Manhãs sertanejas
Roxinha Lisboa (Maria José Lisboa da Cruz) é uma preciosidade humana, rara e singular. Encontrei-a, quase por acaso, no sertão de Alagoas, no povoado de Lagoa de Pedra, Município de Pão de Açúcar, na margem esquerda do rio São Francisco. Sua casa tem fachada inusitada, com pinturas na parede que chamam a atenção de quem passa atento ao diferente.
Nasceu e vive até hoje no mesmo povoado, cercada pela vegetação sertaneja, acostumada a um sol de permanente verão. É casada com Domingos, também sertanejo, a quem chama de Binga. O casal tem sete filhos (Edilma, Adilmo, Adeilso, Débora, Eudes e Ilma) e uma história de vida dura, voltada para o trabalho braçal nas roças de macaxeira, feijão, milho e o que mais fosse preciso para garantir a sobrevivência da família. Roxinha trabalhou em uma pedreira local por vários anos, “quebrando brita”, e foi gari por duas décadas pelas ruas ensolaradas do povoado.
Bati à sua porta em 2021, e ela me chegou com o sorriso largo de quem acolhe à primeira vista. A sintonia foi imediata e, desde então, estreitamos laços de amizade e admiração. Perguntei o porquê do apelido. Ela me disse que foi um mimo de família que pegou; todos no povoado só a conhecem por Roxinha. Até ela mesma não se reconhece mais por seu nome próprio: “Sabe, André, quando alguém me chama de Maria José, eu olho de lado achando que estão falando com outra pessoa. Eu sou é Roxinha Lisboa e pronto”.
Domingos, falante e brincalhão, está sempre ao seu lado, participando da conversa. A parceria e o estímulo mútuo entre marido e mulher foi o pontapé inicial na carreira da artista.
Sobre a ida dos filhos para o sudeste do país, em 2012, disse o marido: “A casa pareceu vazia. Faltava a algazarra, o entra e sai dos meninos, a risada de Adilmo… Baixou uma tristeza em Roxinha, que vivia chorando pelos cantos”. Domingos, sabendo o quanto ela gostava de rabiscar, até com pedaços de carvão, trouxe folhas de papel, lápis e borrachas e começou a promover uma brincadeira entre eles: desenharem todos os dias para preencher o tempo e matar a saudade.

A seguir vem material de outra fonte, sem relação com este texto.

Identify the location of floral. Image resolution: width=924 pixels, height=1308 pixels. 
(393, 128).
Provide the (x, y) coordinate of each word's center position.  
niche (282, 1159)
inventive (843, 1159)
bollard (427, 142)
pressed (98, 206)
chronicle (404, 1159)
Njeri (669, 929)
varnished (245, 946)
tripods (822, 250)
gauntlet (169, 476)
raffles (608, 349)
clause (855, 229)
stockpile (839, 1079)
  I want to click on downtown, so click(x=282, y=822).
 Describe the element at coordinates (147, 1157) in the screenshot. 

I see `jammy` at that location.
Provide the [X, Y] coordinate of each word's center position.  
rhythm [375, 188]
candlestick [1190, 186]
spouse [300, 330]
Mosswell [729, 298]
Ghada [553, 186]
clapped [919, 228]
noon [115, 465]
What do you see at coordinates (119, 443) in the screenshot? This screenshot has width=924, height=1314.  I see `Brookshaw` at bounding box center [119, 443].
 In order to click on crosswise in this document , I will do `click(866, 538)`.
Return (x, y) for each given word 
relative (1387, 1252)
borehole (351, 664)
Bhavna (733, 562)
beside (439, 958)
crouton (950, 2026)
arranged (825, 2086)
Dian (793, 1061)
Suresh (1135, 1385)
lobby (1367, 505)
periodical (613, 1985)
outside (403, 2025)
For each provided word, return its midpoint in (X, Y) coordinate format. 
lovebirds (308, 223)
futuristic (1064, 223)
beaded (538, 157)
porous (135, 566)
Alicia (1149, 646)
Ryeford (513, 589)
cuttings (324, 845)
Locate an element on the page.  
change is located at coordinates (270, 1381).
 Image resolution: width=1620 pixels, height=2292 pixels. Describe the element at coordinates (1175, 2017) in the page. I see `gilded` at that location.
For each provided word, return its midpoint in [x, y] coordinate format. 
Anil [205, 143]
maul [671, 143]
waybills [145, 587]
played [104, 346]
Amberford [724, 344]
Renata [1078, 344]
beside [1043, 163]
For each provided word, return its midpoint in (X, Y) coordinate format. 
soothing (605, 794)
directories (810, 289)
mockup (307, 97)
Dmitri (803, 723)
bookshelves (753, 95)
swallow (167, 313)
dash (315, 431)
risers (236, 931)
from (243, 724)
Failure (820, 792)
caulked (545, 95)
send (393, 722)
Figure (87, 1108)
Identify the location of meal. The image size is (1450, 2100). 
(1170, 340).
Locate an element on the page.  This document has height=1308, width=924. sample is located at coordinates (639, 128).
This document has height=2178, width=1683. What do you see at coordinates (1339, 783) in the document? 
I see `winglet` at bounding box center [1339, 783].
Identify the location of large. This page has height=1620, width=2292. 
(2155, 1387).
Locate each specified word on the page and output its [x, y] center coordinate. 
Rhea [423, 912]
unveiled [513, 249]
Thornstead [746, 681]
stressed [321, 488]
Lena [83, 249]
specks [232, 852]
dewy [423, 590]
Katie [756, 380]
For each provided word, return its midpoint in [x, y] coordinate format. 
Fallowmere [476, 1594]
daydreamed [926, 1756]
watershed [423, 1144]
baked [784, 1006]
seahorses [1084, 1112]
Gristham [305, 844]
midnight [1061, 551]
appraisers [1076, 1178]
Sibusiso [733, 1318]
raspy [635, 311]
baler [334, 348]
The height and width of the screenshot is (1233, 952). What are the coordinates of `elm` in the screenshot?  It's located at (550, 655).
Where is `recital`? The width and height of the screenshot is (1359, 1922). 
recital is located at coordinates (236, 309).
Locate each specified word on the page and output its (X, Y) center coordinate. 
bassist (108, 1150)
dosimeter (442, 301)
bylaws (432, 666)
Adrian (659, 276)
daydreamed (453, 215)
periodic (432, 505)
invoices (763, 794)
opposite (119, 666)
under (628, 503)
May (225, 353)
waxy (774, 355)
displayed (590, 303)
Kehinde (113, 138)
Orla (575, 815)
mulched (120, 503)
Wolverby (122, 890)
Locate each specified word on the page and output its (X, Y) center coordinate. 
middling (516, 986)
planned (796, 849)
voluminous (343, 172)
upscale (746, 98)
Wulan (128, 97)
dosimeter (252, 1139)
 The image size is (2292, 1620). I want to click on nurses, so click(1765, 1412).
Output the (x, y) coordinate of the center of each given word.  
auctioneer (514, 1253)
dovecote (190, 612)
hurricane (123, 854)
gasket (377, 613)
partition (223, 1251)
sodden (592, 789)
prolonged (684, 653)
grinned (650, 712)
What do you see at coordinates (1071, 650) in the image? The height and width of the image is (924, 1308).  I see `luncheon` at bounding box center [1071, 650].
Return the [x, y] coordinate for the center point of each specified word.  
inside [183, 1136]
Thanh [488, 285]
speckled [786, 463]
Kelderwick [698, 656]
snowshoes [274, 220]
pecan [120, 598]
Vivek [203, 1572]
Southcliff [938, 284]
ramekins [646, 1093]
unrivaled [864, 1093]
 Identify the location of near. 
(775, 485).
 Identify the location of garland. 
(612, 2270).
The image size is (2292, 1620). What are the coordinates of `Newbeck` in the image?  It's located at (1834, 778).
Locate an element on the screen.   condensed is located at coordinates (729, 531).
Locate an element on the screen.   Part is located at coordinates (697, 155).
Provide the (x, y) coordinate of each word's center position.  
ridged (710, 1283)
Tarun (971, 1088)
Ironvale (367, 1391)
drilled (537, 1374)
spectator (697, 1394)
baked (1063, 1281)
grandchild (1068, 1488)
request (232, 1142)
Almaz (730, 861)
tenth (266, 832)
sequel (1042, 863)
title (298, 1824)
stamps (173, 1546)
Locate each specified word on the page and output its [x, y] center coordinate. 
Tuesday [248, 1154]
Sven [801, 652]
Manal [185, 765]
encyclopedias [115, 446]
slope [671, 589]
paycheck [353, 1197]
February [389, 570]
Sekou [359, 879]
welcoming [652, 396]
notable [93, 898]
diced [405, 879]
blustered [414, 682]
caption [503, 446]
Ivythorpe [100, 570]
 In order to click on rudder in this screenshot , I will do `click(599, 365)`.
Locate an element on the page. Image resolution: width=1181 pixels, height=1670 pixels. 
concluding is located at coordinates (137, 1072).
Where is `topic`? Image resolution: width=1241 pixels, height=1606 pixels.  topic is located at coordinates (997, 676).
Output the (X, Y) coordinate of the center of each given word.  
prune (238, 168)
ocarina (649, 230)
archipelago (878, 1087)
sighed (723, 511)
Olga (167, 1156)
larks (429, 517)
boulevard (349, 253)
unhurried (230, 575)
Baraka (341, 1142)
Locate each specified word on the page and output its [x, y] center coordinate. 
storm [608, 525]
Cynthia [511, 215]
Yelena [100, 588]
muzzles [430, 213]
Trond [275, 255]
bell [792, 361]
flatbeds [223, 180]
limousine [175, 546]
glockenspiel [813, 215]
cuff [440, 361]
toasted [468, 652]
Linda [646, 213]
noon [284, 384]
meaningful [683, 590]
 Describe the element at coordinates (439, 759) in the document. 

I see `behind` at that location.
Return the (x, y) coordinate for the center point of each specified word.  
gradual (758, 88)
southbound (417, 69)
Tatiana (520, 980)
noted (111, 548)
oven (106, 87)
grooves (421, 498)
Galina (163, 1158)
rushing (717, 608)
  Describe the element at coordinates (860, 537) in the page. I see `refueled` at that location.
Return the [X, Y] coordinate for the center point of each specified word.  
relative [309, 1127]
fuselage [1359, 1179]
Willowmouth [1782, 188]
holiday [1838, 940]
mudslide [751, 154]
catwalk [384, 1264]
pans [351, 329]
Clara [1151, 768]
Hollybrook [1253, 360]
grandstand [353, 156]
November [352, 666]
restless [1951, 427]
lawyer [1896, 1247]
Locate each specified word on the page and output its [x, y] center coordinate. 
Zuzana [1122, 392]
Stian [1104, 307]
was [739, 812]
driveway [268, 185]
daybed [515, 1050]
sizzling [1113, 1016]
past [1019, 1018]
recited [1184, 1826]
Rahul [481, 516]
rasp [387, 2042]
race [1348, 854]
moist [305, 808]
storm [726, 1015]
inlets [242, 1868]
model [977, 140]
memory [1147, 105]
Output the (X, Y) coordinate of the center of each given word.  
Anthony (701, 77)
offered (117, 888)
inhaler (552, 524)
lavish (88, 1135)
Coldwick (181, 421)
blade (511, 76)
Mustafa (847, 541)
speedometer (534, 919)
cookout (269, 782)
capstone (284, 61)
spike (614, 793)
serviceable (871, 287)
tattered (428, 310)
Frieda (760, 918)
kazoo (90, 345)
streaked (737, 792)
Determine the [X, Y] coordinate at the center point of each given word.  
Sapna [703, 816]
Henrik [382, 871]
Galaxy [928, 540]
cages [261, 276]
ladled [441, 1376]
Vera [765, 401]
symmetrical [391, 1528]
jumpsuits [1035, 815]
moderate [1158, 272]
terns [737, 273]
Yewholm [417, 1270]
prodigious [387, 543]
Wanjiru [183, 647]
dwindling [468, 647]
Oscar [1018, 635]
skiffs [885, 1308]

Em 2021, quando nos conhecemos, o marido e o filho Adeilson, que ficou com eles, saiam à cata em lixões, no acaso, de pedaços de chapas de fibra de madeira, madeira de demolição, telhas, placas de alumínio e tudo mais que pudesse servir de suporte para Roxinha pintar. Fiquei encantado com a singularidade das peças.
A artista estava pronta. Talento, imaginação fértil, estilo definido, paleta de cores de gosto local, muito prazer em pintar e atenção a tudo ao seu redor.
Em maio deste ano, aos 66 anos, ela fez sua primeira exposição individual, no Museu do Pontal, no Rio de Janeiro. Sua inspiração nos dramas das novelas que assiste na TV foi o tema da mostra, mas sua temática vai bem além das tramas novelescas. Ela retrata momentos que lhe chamam a atenção e coloca frases nos quadros, dando asas à imaginação, em um exercício lúdico de sutil sagacidade.
No quadro Minha vida, que ilustra a capa desta edição, Roxinha foi a pontos demarcatórios de sua história pessoal. As lembranças correndo soltas por entre ilustrações e palavras, trazendo à tona desejos realizados e sonhos abafados que mexeram com seu emocional, a ponto de me dizer que não quer mais abrir essas “caixinhas do passado”. Prefere o viço de hoje, despreocupada nas manhãs sertanejas, flanando pelas histórias dos outros, recortando frases de pessoas que passam pela sua casa para conhecê-la no entorno familiar.
Tudo é muito puro, livre e natural na alma e na arte de Roxinha. E é esse descompromisso com regras, estética e cor que faz de sua pintura uma fonte de originalidade e delicadeza.